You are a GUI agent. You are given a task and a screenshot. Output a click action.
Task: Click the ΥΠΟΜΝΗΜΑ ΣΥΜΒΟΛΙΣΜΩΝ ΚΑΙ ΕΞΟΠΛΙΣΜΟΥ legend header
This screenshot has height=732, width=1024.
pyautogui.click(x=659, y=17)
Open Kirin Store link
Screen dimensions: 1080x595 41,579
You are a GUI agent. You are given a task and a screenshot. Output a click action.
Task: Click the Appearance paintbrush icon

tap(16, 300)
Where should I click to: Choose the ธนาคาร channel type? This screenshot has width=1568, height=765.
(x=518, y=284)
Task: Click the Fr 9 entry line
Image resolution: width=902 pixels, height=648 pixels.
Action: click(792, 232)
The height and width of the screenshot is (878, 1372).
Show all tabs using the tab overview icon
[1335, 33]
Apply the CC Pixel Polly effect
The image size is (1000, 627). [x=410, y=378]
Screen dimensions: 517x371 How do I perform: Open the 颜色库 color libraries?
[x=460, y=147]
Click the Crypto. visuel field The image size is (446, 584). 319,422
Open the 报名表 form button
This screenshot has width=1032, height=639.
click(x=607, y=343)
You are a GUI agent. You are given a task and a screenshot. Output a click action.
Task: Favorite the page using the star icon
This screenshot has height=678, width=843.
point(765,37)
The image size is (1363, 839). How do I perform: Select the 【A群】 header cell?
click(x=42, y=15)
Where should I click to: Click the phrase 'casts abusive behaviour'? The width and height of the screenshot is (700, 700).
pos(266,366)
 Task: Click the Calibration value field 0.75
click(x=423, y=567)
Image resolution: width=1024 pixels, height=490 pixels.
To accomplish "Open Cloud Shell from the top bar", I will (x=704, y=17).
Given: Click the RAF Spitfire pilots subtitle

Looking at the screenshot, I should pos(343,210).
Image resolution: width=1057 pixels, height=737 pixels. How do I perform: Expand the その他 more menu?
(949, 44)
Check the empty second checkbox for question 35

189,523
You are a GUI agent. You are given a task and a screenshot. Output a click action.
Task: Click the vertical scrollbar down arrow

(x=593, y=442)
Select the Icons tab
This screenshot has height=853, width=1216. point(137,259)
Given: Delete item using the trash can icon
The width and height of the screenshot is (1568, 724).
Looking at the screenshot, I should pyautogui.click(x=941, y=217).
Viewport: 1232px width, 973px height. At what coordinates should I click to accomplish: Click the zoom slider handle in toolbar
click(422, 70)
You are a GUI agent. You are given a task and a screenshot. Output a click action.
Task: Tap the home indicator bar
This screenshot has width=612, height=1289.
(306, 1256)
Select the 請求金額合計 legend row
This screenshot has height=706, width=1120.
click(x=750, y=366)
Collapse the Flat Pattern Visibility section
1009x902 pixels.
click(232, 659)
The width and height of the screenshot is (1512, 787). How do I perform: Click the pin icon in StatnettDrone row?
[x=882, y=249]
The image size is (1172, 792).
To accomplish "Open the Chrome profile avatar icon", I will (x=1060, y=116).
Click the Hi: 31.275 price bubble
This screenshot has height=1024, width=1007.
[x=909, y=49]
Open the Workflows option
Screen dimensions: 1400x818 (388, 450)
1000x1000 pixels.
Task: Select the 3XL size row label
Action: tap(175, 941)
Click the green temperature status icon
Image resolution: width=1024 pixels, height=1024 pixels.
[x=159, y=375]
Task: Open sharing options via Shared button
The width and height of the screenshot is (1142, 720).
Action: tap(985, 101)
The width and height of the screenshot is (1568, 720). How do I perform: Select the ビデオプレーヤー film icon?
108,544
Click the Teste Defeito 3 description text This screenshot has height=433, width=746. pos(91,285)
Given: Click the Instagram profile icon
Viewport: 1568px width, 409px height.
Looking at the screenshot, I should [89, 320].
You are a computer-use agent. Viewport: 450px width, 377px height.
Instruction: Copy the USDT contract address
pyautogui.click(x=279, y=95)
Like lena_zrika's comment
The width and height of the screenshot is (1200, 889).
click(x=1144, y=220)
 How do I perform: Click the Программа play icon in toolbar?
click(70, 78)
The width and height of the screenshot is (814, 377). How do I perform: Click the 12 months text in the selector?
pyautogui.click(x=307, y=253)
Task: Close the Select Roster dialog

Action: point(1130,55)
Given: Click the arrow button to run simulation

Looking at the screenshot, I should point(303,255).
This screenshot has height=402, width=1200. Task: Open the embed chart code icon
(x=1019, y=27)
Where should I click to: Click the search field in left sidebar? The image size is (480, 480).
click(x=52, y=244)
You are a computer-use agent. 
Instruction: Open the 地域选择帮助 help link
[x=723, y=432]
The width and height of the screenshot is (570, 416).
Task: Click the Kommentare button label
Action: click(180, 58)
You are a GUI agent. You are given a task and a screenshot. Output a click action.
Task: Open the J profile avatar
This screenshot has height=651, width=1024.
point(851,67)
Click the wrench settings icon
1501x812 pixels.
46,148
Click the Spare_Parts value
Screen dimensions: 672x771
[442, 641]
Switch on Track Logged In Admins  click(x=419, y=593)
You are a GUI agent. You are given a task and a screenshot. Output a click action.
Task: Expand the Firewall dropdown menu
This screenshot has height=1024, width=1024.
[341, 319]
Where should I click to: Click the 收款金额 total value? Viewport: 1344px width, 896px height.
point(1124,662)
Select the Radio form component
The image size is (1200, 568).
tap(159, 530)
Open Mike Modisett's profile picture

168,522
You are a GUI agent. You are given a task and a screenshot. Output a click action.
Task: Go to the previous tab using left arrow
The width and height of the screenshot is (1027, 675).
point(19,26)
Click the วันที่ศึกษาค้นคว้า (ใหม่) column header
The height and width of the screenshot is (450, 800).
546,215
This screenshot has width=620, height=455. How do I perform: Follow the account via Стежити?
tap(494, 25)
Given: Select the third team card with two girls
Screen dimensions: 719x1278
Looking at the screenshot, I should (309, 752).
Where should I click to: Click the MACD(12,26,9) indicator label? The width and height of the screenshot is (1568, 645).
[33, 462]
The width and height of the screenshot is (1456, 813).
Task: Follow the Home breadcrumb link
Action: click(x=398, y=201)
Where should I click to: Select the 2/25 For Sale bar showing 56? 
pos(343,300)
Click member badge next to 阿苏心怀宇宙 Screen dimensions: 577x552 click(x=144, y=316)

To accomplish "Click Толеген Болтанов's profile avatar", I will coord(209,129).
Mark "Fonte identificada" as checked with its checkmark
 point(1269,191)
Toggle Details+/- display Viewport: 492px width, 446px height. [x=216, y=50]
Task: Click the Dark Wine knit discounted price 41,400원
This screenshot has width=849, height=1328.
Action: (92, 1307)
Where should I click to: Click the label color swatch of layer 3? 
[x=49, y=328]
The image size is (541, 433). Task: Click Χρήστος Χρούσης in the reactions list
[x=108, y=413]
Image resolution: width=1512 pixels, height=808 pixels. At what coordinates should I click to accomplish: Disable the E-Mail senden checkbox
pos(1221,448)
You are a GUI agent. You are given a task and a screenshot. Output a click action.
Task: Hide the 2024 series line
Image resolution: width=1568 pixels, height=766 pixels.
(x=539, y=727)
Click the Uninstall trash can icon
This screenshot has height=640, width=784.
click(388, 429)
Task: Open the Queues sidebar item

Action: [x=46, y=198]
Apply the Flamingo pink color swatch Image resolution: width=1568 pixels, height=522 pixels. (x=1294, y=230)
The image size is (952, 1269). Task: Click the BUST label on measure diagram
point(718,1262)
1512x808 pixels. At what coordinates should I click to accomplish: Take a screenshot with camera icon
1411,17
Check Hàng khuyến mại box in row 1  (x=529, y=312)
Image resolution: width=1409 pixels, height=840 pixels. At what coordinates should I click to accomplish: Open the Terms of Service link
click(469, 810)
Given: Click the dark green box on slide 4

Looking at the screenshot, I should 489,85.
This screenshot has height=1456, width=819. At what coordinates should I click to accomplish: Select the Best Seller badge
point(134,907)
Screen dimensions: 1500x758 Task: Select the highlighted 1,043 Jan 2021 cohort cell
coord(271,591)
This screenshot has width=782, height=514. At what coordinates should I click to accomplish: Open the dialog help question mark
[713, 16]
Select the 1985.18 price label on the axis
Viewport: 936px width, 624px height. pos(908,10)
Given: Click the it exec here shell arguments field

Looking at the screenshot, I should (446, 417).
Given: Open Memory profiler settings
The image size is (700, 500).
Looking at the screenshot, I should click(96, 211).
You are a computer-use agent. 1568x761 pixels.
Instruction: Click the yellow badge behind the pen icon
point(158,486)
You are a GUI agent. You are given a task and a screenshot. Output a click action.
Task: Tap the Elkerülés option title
#####
▶ **Exercise goal**
Set down, exactly as they stand above, the lines starting with the line with "Viewport: 1232px width, 973px" and going on through the line with "Select the 請求金額合計 legend row", and no others.

▶ **Exercise result**
Viewport: 1232px width, 973px height. At what coordinates should I click to accomplish: Click the zoom slider handle in toolbar
click(422, 70)
You are a GUI agent. You are given a task and a screenshot. Output a click action.
Task: Tap the home indicator bar
This screenshot has width=612, height=1289.
(306, 1256)
Select the 請求金額合計 legend row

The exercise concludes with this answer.